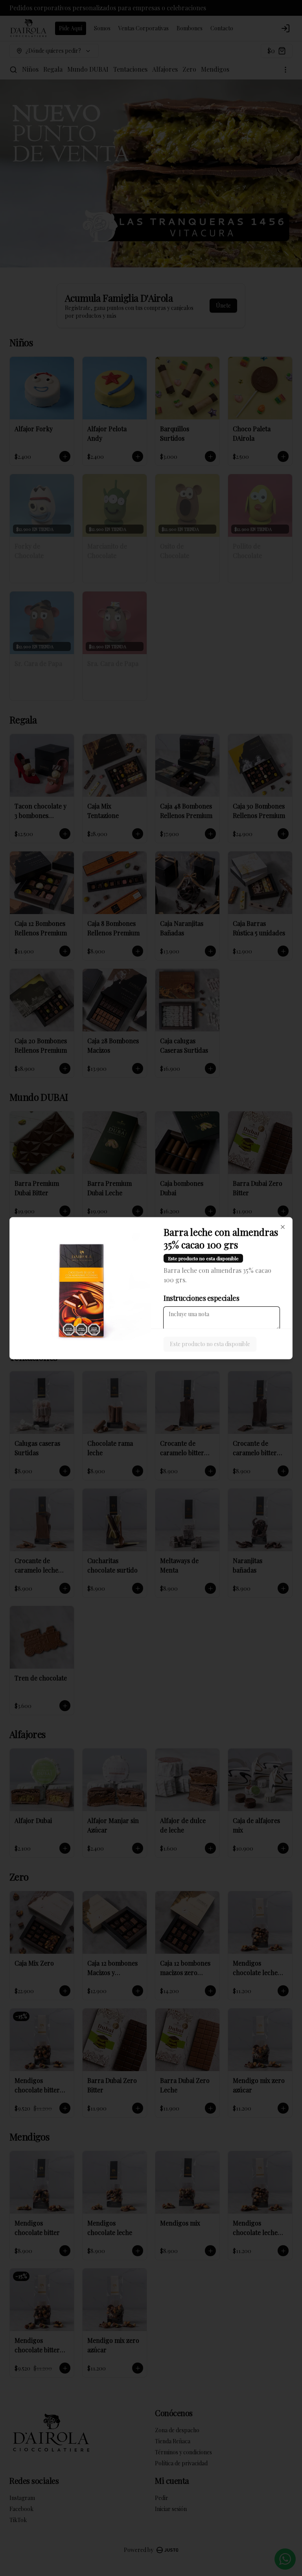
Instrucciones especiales (201, 1297)
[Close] (283, 1227)
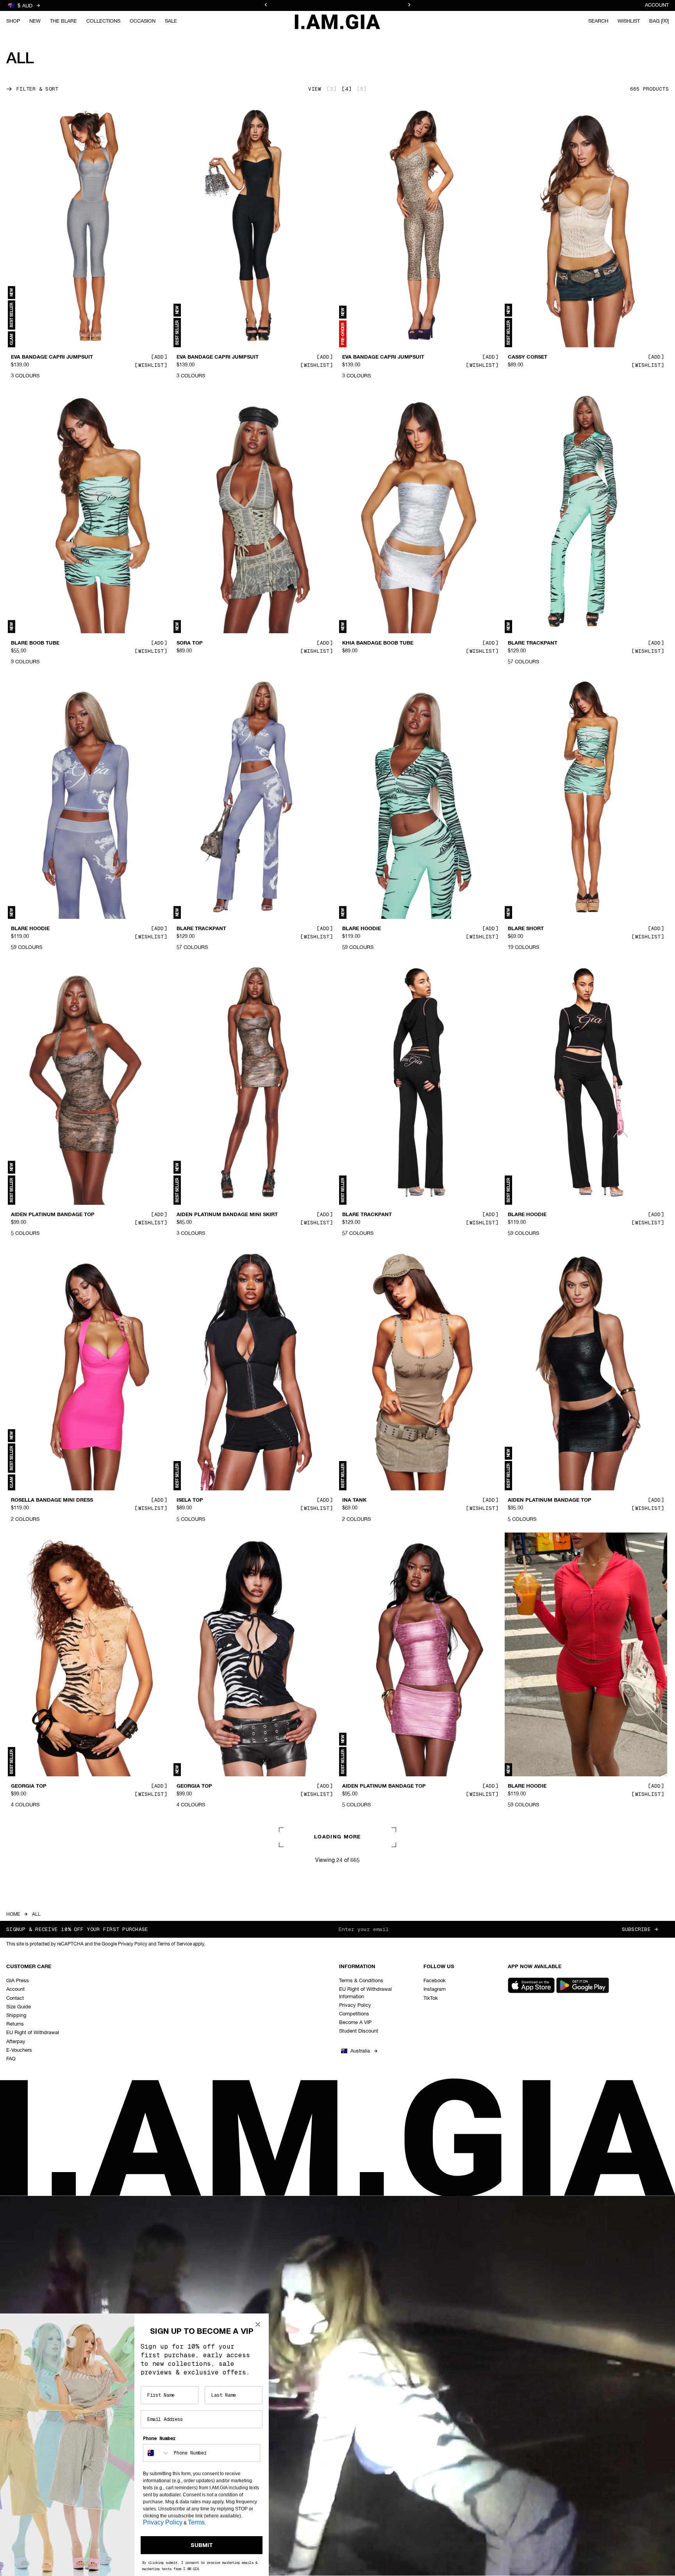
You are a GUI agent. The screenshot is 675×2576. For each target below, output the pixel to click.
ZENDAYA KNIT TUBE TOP (374, 2358)
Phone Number (159, 2438)
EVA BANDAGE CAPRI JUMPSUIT (52, 357)
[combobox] (156, 2453)
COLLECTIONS (103, 21)
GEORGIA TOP (28, 1786)
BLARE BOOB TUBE (35, 643)
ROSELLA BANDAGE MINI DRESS (52, 1500)
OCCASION (142, 21)
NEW (35, 21)
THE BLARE (63, 21)
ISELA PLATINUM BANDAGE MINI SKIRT (557, 2072)
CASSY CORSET (527, 357)
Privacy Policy (162, 2522)
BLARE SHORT (526, 929)
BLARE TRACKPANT (532, 643)
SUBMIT (202, 2545)
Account (657, 5)
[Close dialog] (257, 2324)
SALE (171, 21)
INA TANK (354, 1500)
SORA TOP (190, 643)
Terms (196, 2522)
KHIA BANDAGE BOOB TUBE (377, 643)
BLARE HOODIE (30, 929)
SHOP (13, 21)
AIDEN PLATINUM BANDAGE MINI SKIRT (227, 1214)
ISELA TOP (190, 1500)
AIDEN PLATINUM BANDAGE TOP (53, 1214)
-*-*-
■ YOUR OBJECTIVE
Could you copy every line from the records that has "AIDEN" in it?

■ REPLY
AIDEN PLATINUM BANDAGE MINI SKIRT (227, 1214)
AIDEN PLATINUM BANDAGE TOP (53, 1214)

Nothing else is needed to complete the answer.